Sunday, 20 November 2011

Discovery in Shangjing capital of Liao dynasty

To watch video, click HERE

Shangjing City, one of the five capitals of the Liao Empire in Chinese history is located in Chifeng city of North China's Inner-Mongolia Autonomous Region. A large-scale excavation of its relic gate which lasted four months is now over. The excavation has made clear the structure of the city gate and provides an important basis for historical research.

Built in 918 AD, Shangjing City of Liao was divided into two city areas, the Imperial City and the Han City. As the first capital built in the plains area by northern minorities, the Imperial City was the residence of Khitan nobles. Its construction strongly emphasized military defense. The highlight of this project is to unearth "Qiandemen", the west gate of the Imperial City, exploring its shape and structure in detail.

A large-scale excavation of relic in Shagjing city has made clear the structure of the city gate and provides an important basis for historical research.

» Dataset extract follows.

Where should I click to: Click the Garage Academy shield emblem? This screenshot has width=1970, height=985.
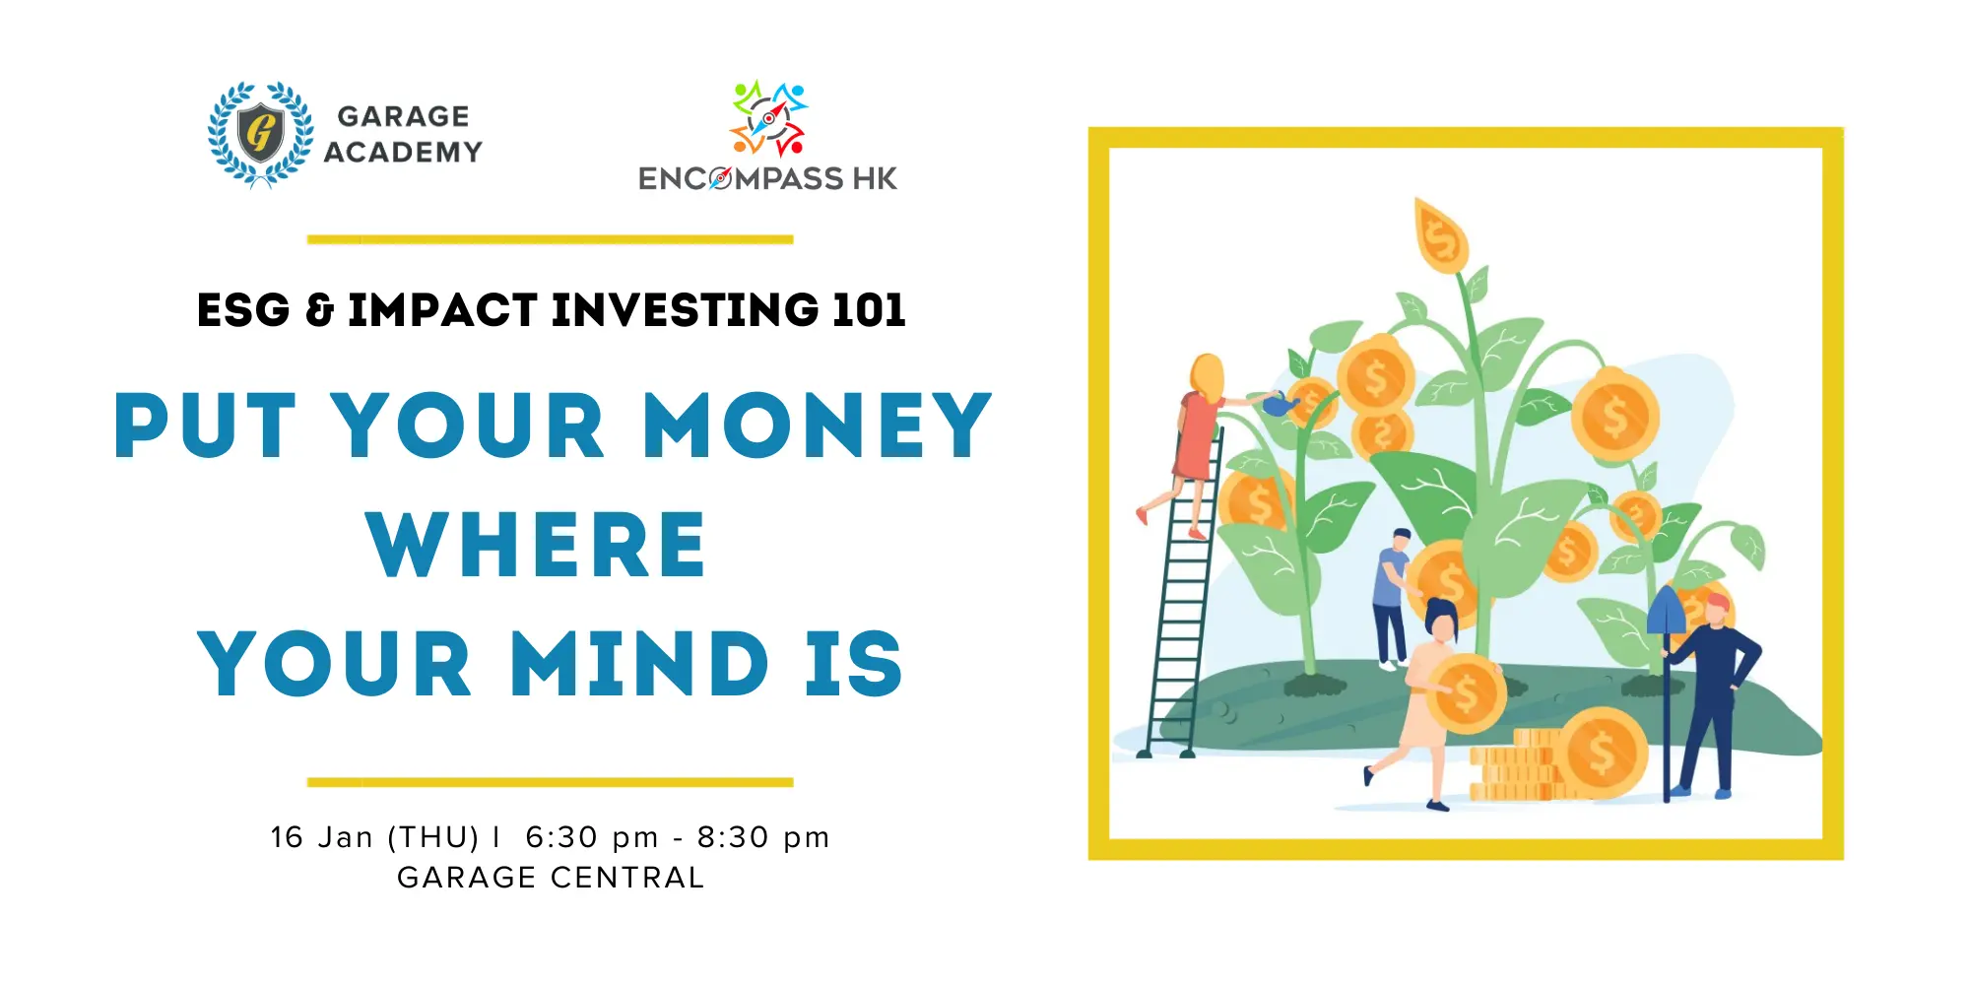point(261,134)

The excavation work of the city gate started in July. After more than four months, a well reserved gate has been cleared out. According to archeologists, "Qiandemen" had been constructed for three times, twice during the Liao Dynasty and once in Jin Dynasty. The gate constructed in Liao period is 20 meters long and 6.2 meters wide. Stone and wooden doorsill and city gate jamb have been found in the relic site, which indicates the high building level in Liao Dynasty.

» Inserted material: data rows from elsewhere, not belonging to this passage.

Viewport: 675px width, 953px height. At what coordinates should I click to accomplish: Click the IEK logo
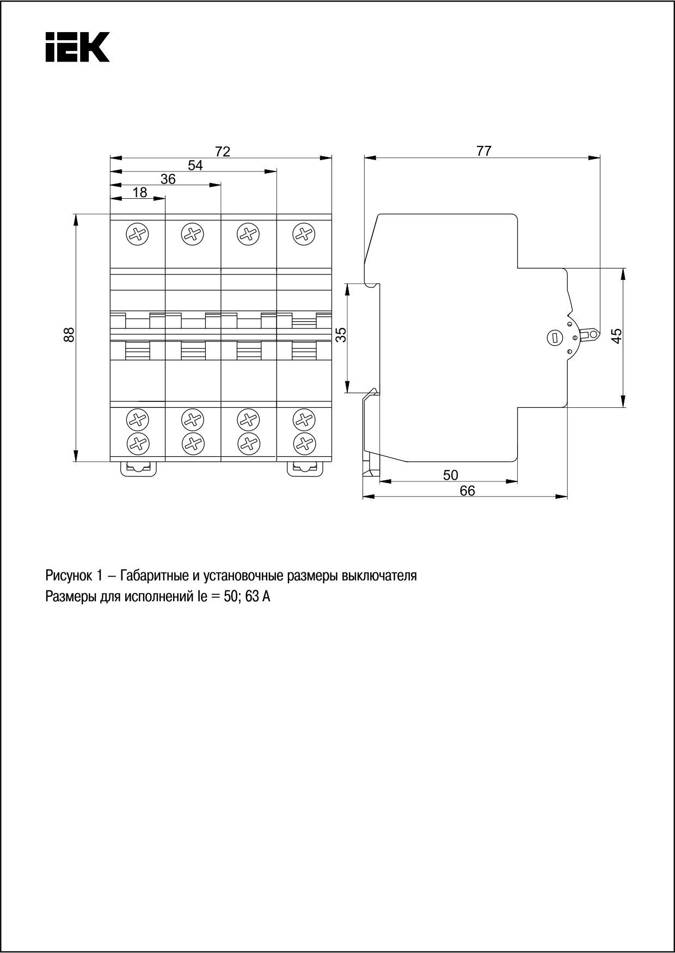(x=77, y=47)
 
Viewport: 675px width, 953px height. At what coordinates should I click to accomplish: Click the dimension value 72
(x=223, y=151)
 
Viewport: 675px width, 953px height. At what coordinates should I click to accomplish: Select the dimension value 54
(x=195, y=165)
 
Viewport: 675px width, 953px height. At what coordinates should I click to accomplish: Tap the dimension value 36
(x=168, y=179)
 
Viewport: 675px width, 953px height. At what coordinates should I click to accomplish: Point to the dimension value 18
(x=140, y=192)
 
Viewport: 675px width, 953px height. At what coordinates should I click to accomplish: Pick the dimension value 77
(x=483, y=151)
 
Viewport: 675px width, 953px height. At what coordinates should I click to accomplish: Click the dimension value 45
(x=617, y=335)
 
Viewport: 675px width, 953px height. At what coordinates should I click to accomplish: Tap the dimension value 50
(x=450, y=475)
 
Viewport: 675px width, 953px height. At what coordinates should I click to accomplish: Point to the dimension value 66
(x=467, y=491)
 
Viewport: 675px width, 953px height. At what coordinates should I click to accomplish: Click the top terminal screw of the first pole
(x=137, y=235)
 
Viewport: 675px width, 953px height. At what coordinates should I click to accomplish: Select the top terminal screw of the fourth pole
(x=304, y=235)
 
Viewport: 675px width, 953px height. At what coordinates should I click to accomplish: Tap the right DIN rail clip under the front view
(x=305, y=468)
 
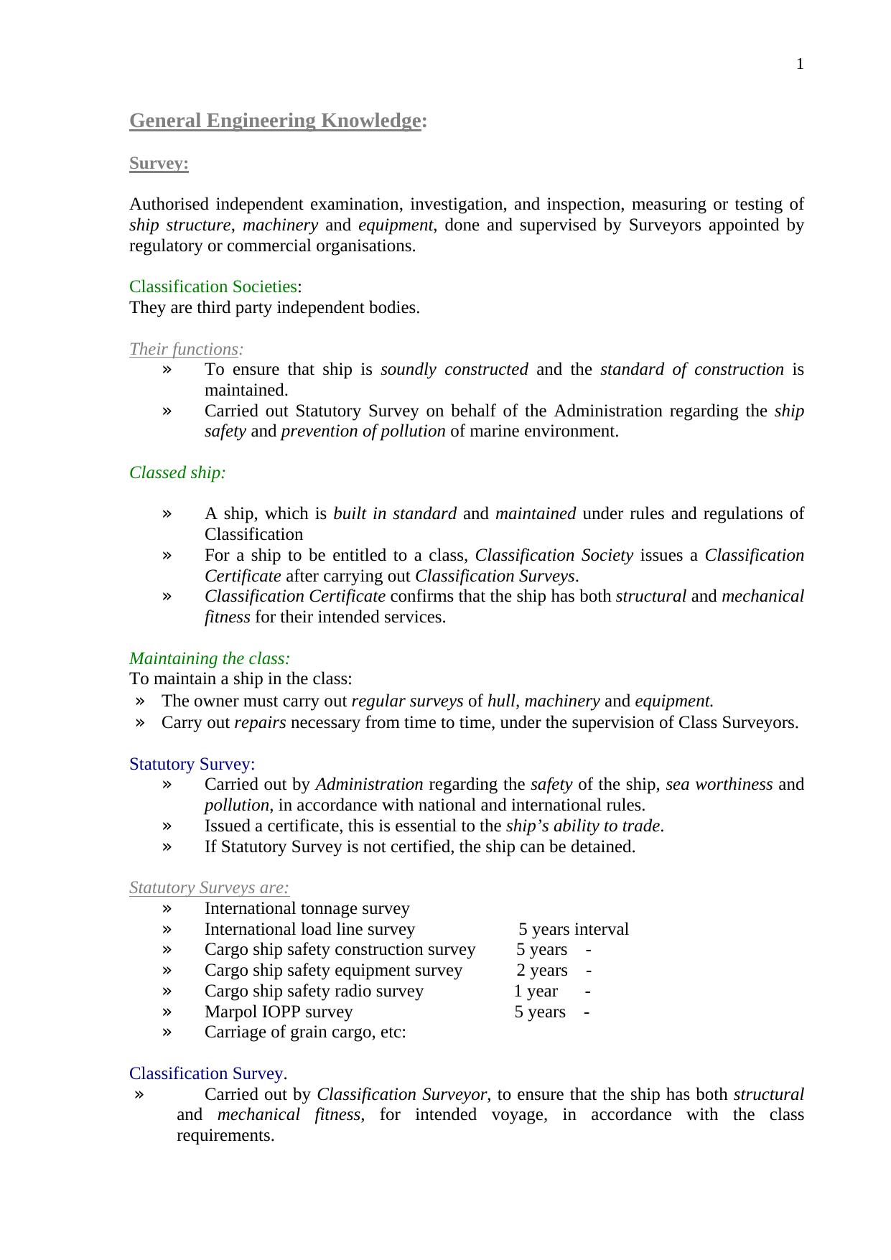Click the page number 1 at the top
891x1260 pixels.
[800, 65]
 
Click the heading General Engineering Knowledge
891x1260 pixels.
[274, 121]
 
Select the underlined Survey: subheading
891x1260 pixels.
[159, 164]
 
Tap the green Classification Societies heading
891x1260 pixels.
[213, 287]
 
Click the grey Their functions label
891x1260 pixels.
[184, 350]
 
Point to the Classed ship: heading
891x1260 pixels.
[177, 473]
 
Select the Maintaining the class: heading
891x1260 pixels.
[210, 658]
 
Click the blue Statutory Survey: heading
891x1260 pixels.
[192, 764]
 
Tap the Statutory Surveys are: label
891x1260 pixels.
[209, 888]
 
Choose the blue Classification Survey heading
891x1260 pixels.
[206, 1073]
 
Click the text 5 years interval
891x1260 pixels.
[573, 930]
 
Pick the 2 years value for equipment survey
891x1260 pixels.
[542, 971]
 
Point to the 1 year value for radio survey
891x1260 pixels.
[536, 991]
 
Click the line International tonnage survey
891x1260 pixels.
[307, 909]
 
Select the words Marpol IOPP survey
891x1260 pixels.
[279, 1012]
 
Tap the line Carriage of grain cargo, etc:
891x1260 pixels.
[305, 1032]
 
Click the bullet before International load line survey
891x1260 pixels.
[167, 930]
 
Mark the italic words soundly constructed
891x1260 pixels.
[454, 370]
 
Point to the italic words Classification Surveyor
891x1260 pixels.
[402, 1095]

Archeologist Dong Xinlin, from Chinese Academy of Social Science, said: "There are two parts of 'Qiandemen'. One part is the gateway of the front gate which had a high tower above in the past. The other part is the Weng City that we are looking at. It is aimed at military defense. Walk out of the city and turn left, you can see its gate. We have cleared it too."

In 1961, Shangjing City site of Liao Dynasty was one of first batch of cultural relics protected at the national level set by the State Council. Since 1962 small-scale drilling, mapping and experimental excavation had been conducted several times by archeologists. Now it is the first time that an archeologist team from Beijing and Inner Mongolia undertake such a large-scale excavation.